Gezielte Nachbesserungen statt großer Reform
Die Kommission setzt auf technische Anpassungen, statt den Kern der Verordnung neu zu verhandeln. Wie aus Brüssel verlautet, soll ein delegierter Rechtsakt den Anhang der EUDR ändern – die Liste der erfassten Produkte. Dieser Weg ermöglicht schnelle Präzisierungen, ohne das Europäische Parlament und den Rat erneut einbinden zu müssen.
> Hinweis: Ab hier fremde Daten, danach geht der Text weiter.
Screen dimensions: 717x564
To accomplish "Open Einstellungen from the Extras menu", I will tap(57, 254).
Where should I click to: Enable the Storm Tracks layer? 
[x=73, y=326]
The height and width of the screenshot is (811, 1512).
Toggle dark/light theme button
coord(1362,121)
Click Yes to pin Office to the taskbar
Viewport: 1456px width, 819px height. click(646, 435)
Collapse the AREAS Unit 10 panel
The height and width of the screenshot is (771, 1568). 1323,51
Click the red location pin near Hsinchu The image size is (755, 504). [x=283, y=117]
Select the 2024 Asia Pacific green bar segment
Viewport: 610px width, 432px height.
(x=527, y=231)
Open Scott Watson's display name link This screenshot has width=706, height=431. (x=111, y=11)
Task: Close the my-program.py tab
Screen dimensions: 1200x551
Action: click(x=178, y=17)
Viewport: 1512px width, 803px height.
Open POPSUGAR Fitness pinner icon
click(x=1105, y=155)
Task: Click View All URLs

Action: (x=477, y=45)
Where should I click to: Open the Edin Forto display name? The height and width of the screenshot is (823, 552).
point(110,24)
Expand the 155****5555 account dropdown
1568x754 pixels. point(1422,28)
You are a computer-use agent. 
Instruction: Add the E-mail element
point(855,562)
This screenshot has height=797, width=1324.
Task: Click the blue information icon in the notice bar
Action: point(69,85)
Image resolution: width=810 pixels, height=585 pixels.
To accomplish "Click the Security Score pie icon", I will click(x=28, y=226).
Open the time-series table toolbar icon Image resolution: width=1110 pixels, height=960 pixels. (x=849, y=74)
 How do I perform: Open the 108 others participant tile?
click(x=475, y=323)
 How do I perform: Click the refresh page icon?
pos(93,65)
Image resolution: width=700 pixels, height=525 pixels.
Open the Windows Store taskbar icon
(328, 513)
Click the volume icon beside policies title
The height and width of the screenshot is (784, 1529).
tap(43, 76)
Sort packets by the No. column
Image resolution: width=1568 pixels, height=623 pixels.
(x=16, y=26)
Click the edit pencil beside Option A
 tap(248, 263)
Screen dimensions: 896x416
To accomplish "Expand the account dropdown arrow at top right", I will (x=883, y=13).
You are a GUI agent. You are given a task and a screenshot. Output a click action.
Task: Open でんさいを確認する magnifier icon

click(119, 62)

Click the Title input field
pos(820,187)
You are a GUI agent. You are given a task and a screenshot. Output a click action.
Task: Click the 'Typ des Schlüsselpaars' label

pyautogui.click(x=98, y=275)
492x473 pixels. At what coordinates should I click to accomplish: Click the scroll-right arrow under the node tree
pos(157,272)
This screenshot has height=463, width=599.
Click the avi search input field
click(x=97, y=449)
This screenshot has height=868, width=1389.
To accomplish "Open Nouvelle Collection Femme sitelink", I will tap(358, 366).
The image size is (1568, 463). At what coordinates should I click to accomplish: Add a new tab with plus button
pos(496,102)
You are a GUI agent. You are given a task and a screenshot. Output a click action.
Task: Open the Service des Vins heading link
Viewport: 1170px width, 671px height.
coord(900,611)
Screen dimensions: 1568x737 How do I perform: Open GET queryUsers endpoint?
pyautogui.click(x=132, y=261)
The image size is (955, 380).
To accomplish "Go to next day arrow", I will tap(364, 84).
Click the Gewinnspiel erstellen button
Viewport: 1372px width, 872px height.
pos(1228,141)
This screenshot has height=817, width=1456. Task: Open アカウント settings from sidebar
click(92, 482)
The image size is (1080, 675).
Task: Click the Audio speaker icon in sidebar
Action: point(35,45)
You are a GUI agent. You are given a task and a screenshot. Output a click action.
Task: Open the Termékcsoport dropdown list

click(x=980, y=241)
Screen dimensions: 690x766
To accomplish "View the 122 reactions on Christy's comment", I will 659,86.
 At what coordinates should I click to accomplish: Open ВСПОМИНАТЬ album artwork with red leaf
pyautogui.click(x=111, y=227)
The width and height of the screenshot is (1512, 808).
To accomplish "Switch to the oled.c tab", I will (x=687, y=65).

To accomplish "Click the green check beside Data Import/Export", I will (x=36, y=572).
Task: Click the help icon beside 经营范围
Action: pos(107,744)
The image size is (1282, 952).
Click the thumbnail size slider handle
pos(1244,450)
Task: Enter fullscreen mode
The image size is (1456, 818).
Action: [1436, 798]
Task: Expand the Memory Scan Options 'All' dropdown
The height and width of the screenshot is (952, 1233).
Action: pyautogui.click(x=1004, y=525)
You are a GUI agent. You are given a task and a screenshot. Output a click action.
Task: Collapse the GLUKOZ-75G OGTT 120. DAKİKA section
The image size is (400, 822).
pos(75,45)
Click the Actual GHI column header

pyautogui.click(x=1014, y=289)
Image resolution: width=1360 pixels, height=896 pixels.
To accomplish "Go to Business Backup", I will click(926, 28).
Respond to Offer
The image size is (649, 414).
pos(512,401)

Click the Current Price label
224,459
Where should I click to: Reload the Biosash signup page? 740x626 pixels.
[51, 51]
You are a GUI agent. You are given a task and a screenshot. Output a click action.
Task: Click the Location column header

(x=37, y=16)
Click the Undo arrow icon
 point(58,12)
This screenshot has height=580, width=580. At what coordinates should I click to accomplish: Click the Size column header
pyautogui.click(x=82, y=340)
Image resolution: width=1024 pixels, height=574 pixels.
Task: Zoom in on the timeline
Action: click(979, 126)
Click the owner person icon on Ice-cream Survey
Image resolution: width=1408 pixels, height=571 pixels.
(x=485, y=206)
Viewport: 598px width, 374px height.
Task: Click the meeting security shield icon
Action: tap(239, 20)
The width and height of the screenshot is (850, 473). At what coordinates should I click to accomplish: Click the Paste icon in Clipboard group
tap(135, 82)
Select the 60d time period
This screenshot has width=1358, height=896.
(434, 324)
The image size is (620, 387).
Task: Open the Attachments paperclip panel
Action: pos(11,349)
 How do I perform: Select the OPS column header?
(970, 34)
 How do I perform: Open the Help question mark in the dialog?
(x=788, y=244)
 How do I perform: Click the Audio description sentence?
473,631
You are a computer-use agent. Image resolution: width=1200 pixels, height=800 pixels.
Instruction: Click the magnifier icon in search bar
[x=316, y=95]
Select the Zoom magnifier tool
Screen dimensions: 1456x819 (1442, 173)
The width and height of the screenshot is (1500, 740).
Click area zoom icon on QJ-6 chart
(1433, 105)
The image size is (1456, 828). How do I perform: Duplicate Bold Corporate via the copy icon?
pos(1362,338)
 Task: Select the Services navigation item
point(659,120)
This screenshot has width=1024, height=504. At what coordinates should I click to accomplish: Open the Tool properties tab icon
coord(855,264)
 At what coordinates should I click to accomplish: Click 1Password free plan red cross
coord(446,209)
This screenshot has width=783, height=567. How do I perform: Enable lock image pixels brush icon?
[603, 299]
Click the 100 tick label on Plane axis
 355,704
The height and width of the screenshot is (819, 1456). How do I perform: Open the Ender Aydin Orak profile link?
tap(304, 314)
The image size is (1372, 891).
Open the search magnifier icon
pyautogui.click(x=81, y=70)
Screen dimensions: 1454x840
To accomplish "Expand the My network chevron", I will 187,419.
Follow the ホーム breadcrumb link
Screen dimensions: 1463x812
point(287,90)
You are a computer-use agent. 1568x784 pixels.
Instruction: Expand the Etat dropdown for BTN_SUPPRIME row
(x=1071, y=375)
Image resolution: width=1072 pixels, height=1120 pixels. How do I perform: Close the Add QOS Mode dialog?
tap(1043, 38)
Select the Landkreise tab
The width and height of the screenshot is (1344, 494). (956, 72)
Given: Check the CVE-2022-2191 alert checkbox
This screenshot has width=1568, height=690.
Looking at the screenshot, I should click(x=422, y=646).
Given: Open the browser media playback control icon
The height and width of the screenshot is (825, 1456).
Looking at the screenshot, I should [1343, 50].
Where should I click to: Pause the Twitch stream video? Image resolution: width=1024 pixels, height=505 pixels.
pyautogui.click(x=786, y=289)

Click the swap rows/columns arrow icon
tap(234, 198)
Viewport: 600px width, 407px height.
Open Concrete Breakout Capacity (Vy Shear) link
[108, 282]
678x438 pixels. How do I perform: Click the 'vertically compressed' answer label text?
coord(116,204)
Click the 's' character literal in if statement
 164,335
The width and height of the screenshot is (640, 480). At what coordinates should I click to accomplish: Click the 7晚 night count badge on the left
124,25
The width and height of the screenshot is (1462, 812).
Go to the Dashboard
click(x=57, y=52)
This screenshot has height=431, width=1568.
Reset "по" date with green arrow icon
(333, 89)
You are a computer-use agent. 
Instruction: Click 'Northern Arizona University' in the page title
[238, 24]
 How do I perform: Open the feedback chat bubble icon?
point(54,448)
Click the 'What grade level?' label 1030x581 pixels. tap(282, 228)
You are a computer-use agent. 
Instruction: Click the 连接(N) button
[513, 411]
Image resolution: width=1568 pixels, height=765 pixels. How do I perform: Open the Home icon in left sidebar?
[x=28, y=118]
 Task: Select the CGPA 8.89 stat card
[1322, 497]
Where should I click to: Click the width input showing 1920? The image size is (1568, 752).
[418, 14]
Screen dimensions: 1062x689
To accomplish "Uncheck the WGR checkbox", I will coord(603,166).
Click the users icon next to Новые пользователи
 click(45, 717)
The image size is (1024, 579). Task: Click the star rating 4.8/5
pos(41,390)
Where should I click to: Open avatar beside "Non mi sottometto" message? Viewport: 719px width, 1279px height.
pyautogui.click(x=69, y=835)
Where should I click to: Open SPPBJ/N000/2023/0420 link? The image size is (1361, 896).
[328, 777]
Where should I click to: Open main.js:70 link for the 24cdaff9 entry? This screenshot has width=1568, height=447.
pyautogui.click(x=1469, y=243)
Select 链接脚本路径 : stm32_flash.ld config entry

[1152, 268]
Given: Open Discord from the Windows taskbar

Die Nachbesserungen könnten Lücken schließen: Im Gespräch sind etwa Seife mit Palmöl und löslicher Kaffee, die bisher nicht explizit erfasst waren. Zugleich betonten Kommissionsvertreter, dass grundlegende Ausnahmen – etwa für Leder – nicht geplant seien. Die Umweltziele der Verordnung blieben unangetastet.
Neue Leitlinien für Online-Handel und Wiedereinfuhren
Ein Schwerpunkt des Pakets sind Klarstellungen für den boomenden E-Commerce. Viele Unternehmen sind unsicher, wie die Sorgfaltspflichten bei Online-Verkäufen direkt an EU-Verbraucher gelten. Die Kommission will bis April detaillierte Leitlinien vorlegen für:
- Online-Transaktionen: Gleiche Standards wie im stationären Handel
- Wiedereinfuhren: Umgang mit Gütern, die die EU verlassen und zurückkehren
- Nachgelagerte Pflichten: Präzise Definition der Due-Diligence für Händler in der Lieferkette
Ziel ist eine einheitliche Umsetzung in allen Mitgliedstaaten – und die Schließung von Schlupflöchern für Online-Händler.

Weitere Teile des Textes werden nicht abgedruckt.